De son côté, Kalray, une start-up issue du CEA, pivote vers la défense. Initialement tournée vers les datacenters et l’automobile, elle adapte désormais ses puces performantes pour répondre aux besoins militaires. Cette réorientation illustre la capacité des jeunes pousses à saisir les opportunités offertes par l’économie de guerre.
Les Perspectives d’Avenir
Quelles sont les prochaines étapes pour l’électronique française dans la défense ? Voici les grandes tendances observées :
- Hausse des investissements en R&D pour répondre aux exigences technologiques des armées.
- Efforts de relocalisation pour réduire la dépendance aux composants étrangers.
- Renforcement des formations pour pallier la pénurie de compétences techniques.
- Collaboration accrue entre PME, start-ups et grands groupes pour innover.

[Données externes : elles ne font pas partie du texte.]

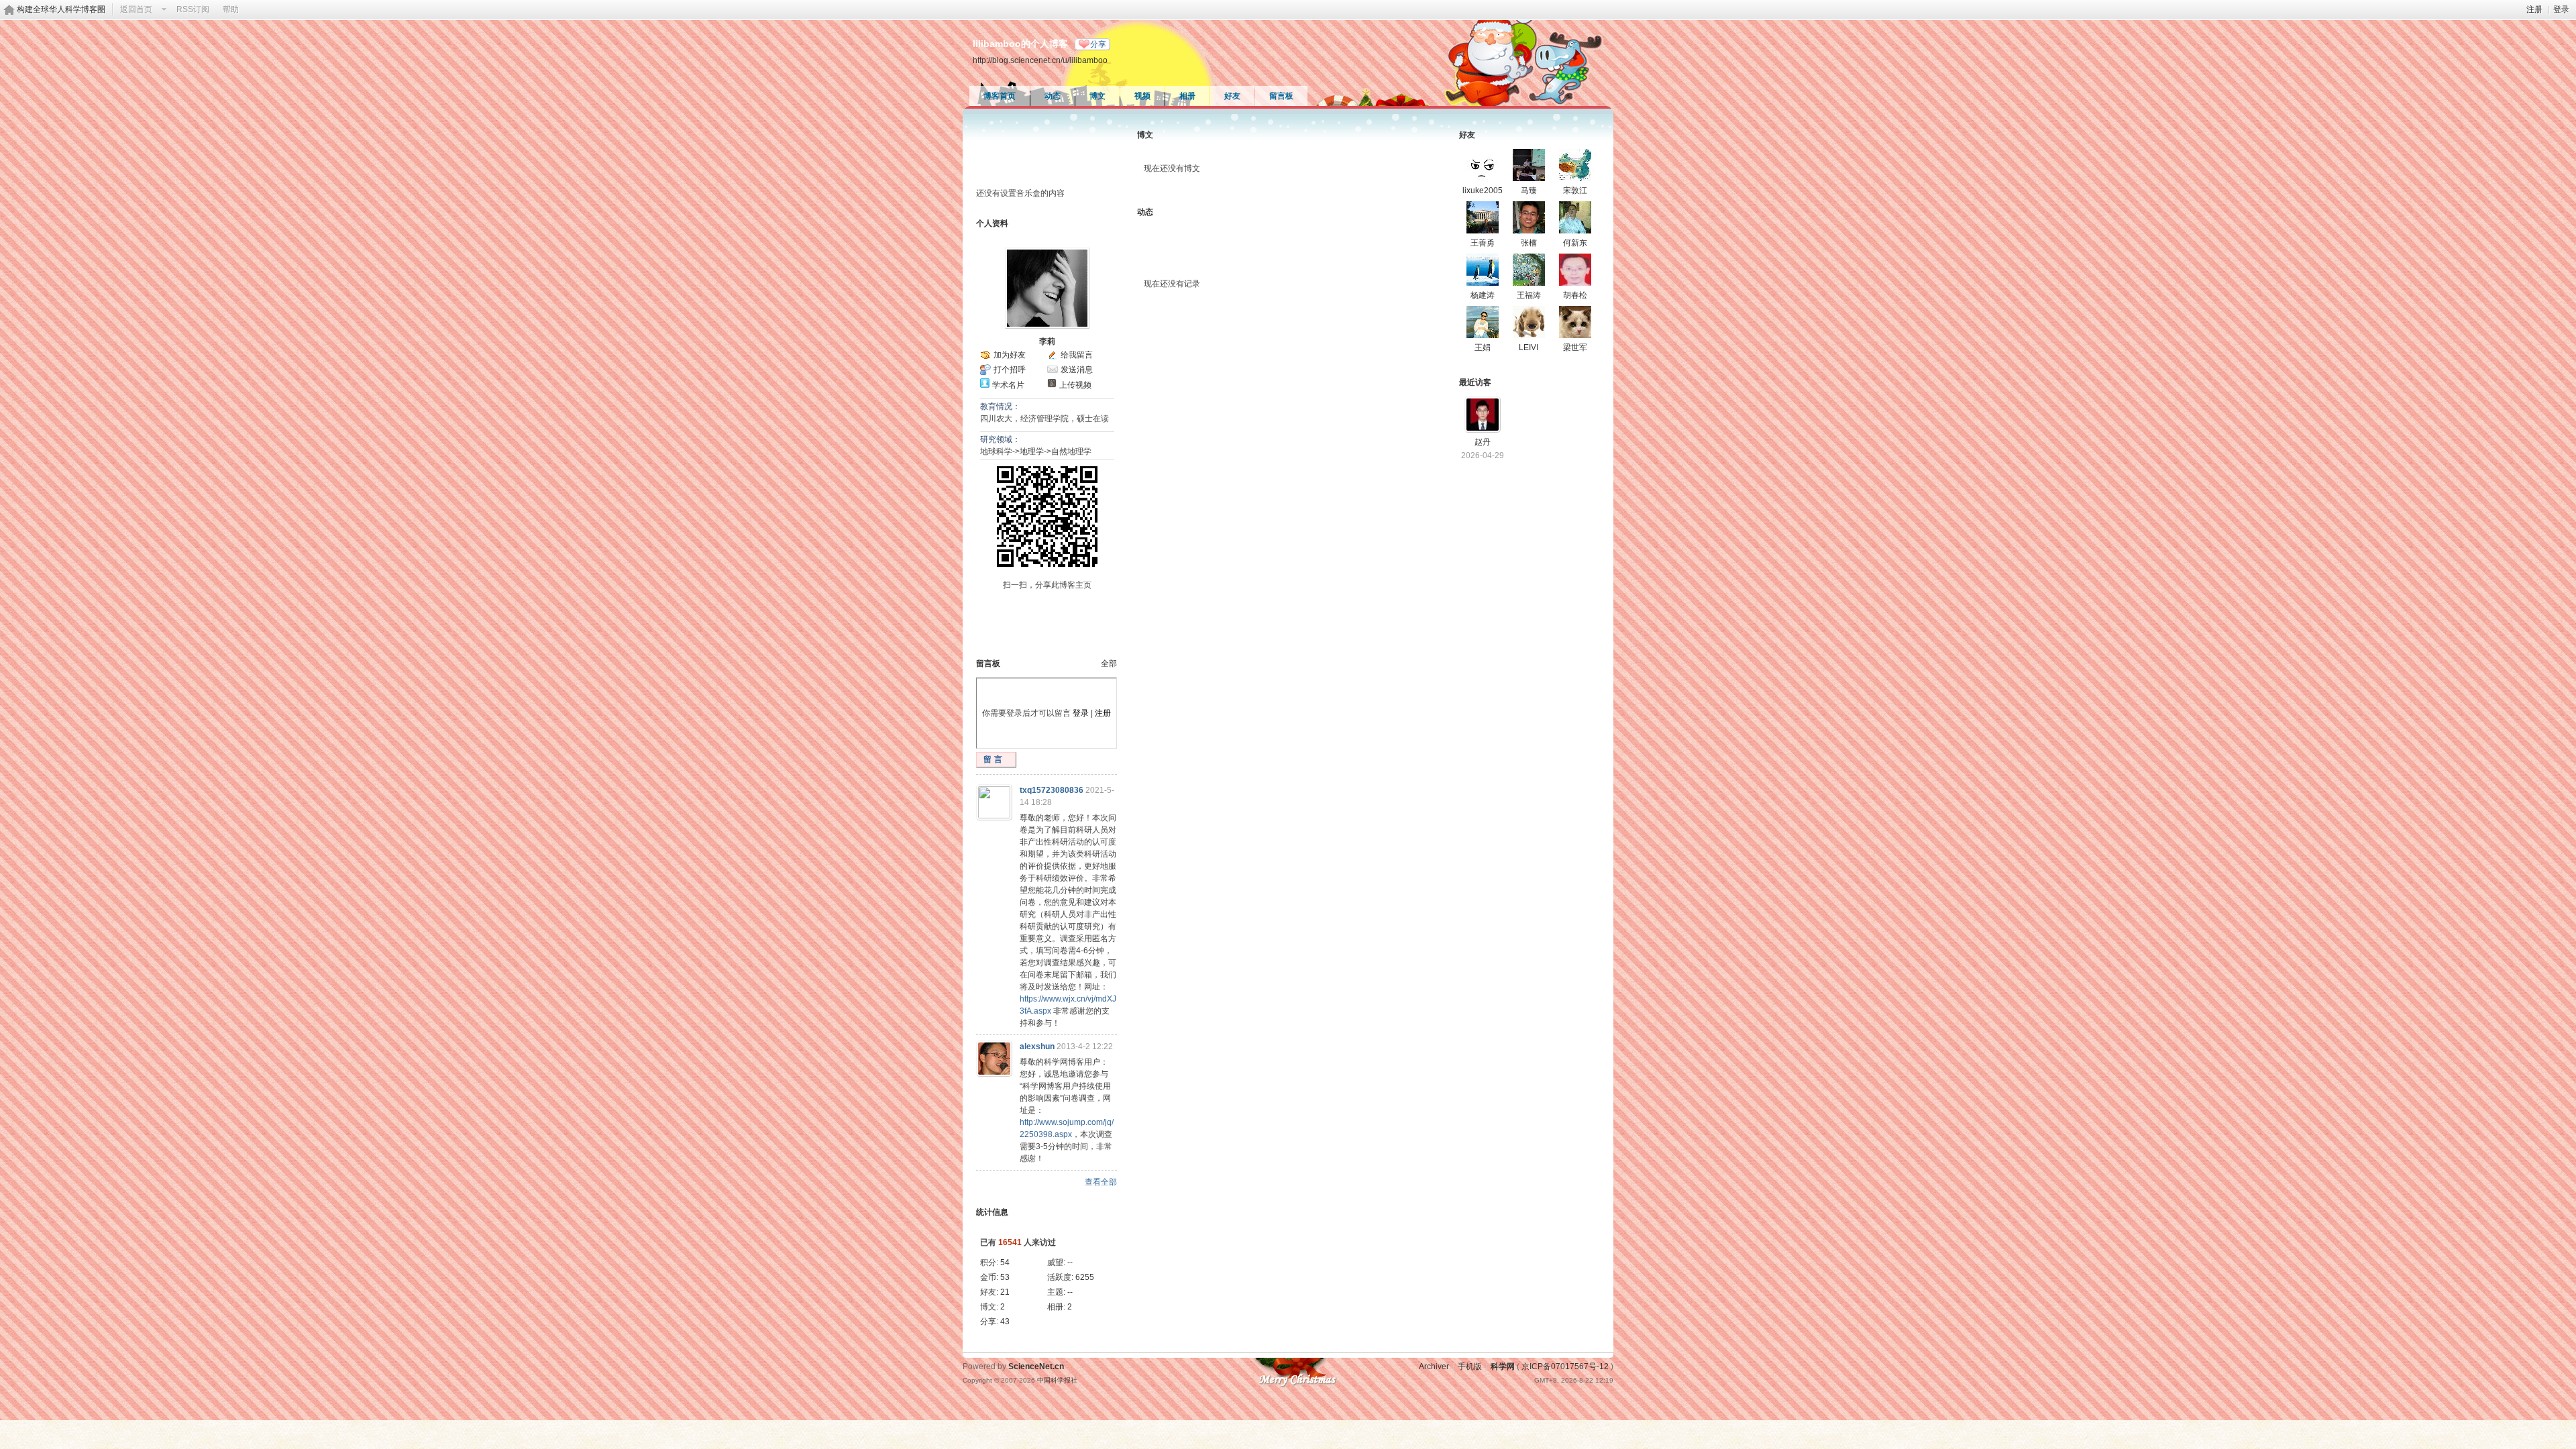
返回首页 (136, 9)
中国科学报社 (1057, 1380)
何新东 (1575, 243)
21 (1005, 1292)
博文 (1097, 96)
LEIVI (1528, 347)
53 (1005, 1277)
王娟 (1482, 347)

Ces tendances dessinent un avenir où l’électronique française pourrait non seulement diversifier ses activités, mais aussi renforcer la souveraineté technologique de l’Europe. Cependant, le chemin reste semé d’embûches, notamment en termes de financement et de ressources humaines.
Un Équilibre à Trouver
La diversification vers la défense est une opportunité majeure pour l’électronique française, mais elle ne saurait compenser à elle seule les défis structurels du secteur. La dépendance aux composants étrangers, la pénurie de talents et les cycles longs des projets militaires exigent une stratégie concertée entre l’État, les industriels et les centres de formation.
En attendant, des entreprises comme Reflex CES, NanoXplore ou Kalray montrent la voie en misant sur l’innovation et la souveraineté. Leur succès dépendra de leur capacité à transformer les discours sur le réarmement en commandes concrètes, tout en surmontant les obstacles techniques et humains.
En conclusion, l’électronique française se trouve à un tournant. La défense, bien que limitée en volumes, offre un terrain fertile pour l’innovation et la croissance. Reste à savoir si le secteur saura saisir cette chance pour renforcer sa place sur l’échiquier mondial. L’avenir de cette industrie stratégique se joue dès aujourd’hui.